Kutipan Dokumen:
>>>>>

Column
Oleh: Prof. Akh. Muzakki, M.Ag., Grad.Dip.SEA., M.Phil., Ph.D.
Rektor UIN Sunan Ampel Surabaya

“Ayah, yuk besok kita ke Pasar Sehat!” Begitu kalimat yang keluar dari anak gadisku. Di Sabtu malam, 3 Mei 2025. Mengajakku bersama-sama ke tempat itu. Otakku langsung bertanya-tanya malam itu. Apakah gerangan Pasar Sehat itu? Kok terasa baru denger nih. Begitu gumamku kala itu. Dan keesokan harinya, melajulah aku dan keluarga kecilku ke tempat diselenggarakannya Pasar Sehat itu. Dengan penuh penasaran kendaraan kuarahkan ke titik lokasi Pasar Sehat itu. Dan tepat jam 10:15 WIB, sampailah aku dan keluarga kecilku di lokasi itu. Tepatnya di Jl. Dr. Cipto No. 22 Surabaya.

Begitu sampai di lokasi itu, dalam hati aku pun bertanya, “Mana pasarnya ya?” Anakku itu lalu menjelaskan bahwa Pasar Sehat itu bagian dari program khusus yang diselenggarakan oleh C2O Library & Collabtive. Sebuah perpustakaan swadaya yang lain daripada perpustakaan pada umumnya. Di mana lainnya? Konsepnya yang tidak biasa-biasa saja. Selain mandiri, perpustakaan ini merupakan ruang kolektif. Isinya tak hanya koleksi buku semata. Untuk kepentingan dibaca di tempat. Melainkan juga merupakan ruang temu yang disediakan untuk berbagai kepentingan literasi akademik hingga sosial.

(Foto Kiri [Wajah Depan C20], Foto Kanan [Ruang Dalam Lt. 1 C20], Dokumen Pribadi)

<<<<<

Permintaan:
1. Dalam kolom tentang Pasar Sehat, siapa penyelenggara program khusus bernama Pasar Sehat?
2. Tuliskan lanjutan kolom tentang Pasar Sehat ini, dimulai setelah bagian terakhir yang ditampilkan.

Data Tercatat:
>>>>>

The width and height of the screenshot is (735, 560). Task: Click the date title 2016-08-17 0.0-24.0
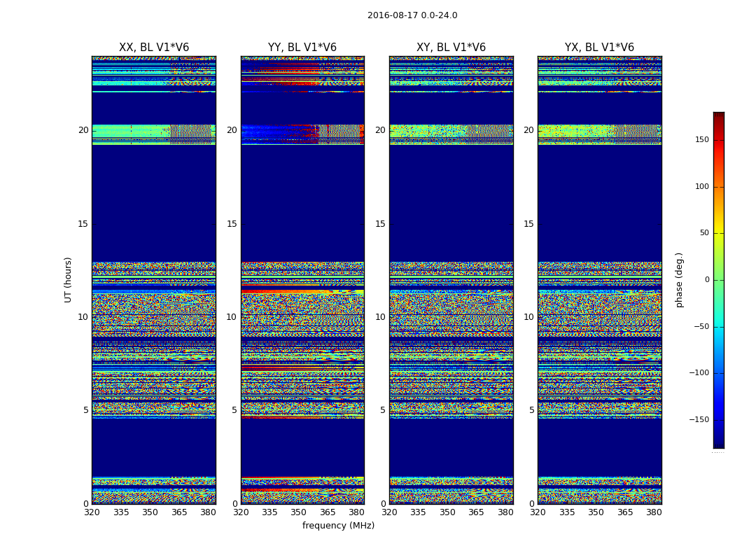tap(412, 15)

<<<<<

Jawaban Tiap Tugas:
1. C2O Library & Collabtive.

2.
Di perpustakaan itu, pengunjung difasilitasi dengan berbagai ruang dan kesempatan beraktivitas. Mulai dari belajar dari koleksi buku yang tersedia hingga bekerja dan berkarya. Sebab, di perpustakaan itu terdapat ruang kerja bersama.  Kini lebih dikenal dengan istilah co-working space. Pengunjung bisa bekerja dan berkarya di ruang itu. Fasilitas itu untuk melengkapi fungsi regular perpustakaan seperti pada umumnya sebagai tempat untuk membaca dan menelaah buku koleksi. Selain itu, di perpustakaan itu, pengunjung bisa bertemu, berinteraksi, dan bersosialisasi dengan beragam komunitas di sekitarnya secara terbuka.

Mengapa begitu? Karena perpustakaan yang kini menjadi alternatif di tengah menjamurnya pusat perbelanjaan dan tempat nongkrong berdiri dan beroperasi di pusat kota Surabaya. Bangunannya terdiri dari tiga bagian. Lantai satu bagian depan merupakan area perpustakaan dan toko buku. Di situ pengunjung bisa sekadar membaca buku atau bisa pula membeli buku yang disukai. Lantai satu bagian belakang disediakan apa yang disebut dengan nama Dapur C2O. Di bagian itu, pengunjung bisa membeli dan menikmati minuman dan jajanan yang dijual. Makan dan minumnya bisa pula di situ. Tak harus keluar. Lalu, terdapat bagian lantai dua yang disediakan secara khusus sebagai ruang kerja bersama, seperti yang kusebut di atas.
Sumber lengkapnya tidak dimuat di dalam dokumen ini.